The 17-year-olds were named as finalists in the national UTC Space Tech Challenge for a project which was illustrated by a two-minute video they submitted to the competition judges.
That earned them the opportunity to meet British astronaut Major Tim Peake, who became a worldwide celebrity during his time on board the International Space Station.
Nathan Tennison, Ellie Colclough and Adam Meese with astronaut Major Tim Peake after presenting their project, which made the final of the UTC Space Tech Challenge.
The students presented to Major Peake and representatives of UTC employer sponsors at the national UTC conference in London.
Their project was based on a real scenario when, in 2004, scientists discovered that an asteroid had a 2.7% possibility of hitting Earth in a cataclysmic impact in 2029.

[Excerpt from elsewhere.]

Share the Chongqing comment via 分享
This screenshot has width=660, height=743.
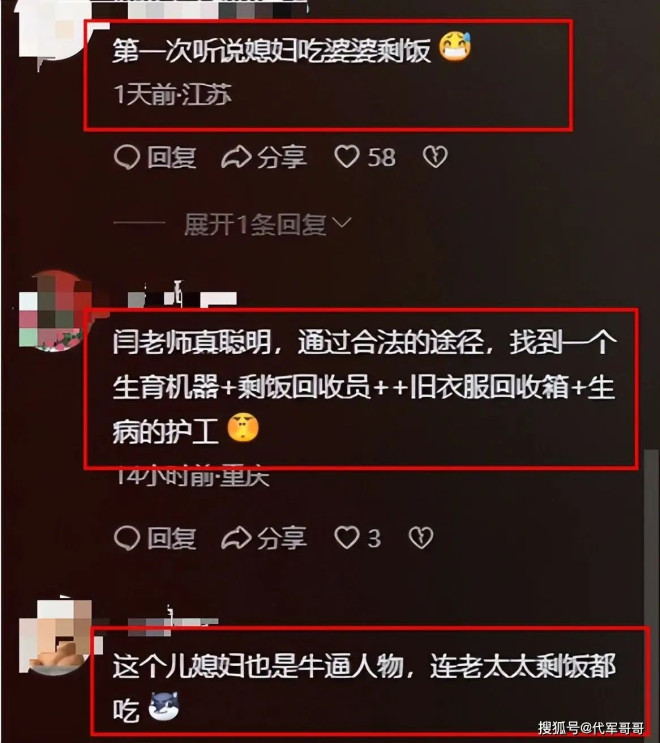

Later observations indicated the asteroid – named Apophis after a villain in the TV series Stargate SG-1 – could pass through a “gravitational keyhole”, setting up a later impact in 2036. The possibility of disaster has subsequently been reduced further, with the latest odds of an impact, in 2068, rated as one in 150,000.
In their project, the students worked out the sophisticated maths and physics needed to change the trajectory of the Earth-bound asteroid and avoid a doomsday scenario.
Their video explained how the asteroid, 370 metres wide and with a mass of 25 billion kilogrammes, threatened to collide with Earth, in an impact producing a force of 750 megatons – the equivalent of 50,000 Hiroshima nuclear explosions.
The students set out their plan to alter the trajectory of the asteroid, thereby avoiding the planet’s gravitational pull, by striking it with a shuttle launched from Earth.
Using complex maths calculations and the laws of physics, the team worked out the angle and speed of the required strike – using a pool ball and an exercise ball!
Ron Dearing UTC Principal Sarah Pashley said: “Congratulations to the team for a fantastic project which really demonstrated their amazing maths and physics skills.
“If this asteroid again becomes a threat, at some time in the future, the world will have to get Ellie, Adam and Nathan on the case!”
Ellie and Adam are studying for A-levels in maths, further maths, physics and engineering, while Nathan is doing A-levels in maths, physics and digital technology.
You can view the team’s video on YouTube here.
The Ron Dearing UTC team were up against teams from UTC Portsmouth and Bristol Technology & Engineering Academy in the UTC Space Tech Challenge Final.
Major Peake chose the Portsmouth students as the winning team for their project researching the potential of nuclear fusion impulse reaction drives. Their prize is a visit to the European Space Research and Technology Centre (ESTEC) in the Netherlands.
The national profile for the Ron Dearing UTC students illustrates the school’s success in developing young people with advanced technical skills.
The school’s employer-driven education model and curriculum blends academic excellence in the core subjects of English, maths and sciences with specialisms in digital technology and/or mechatronics – a combination of computing and engineering.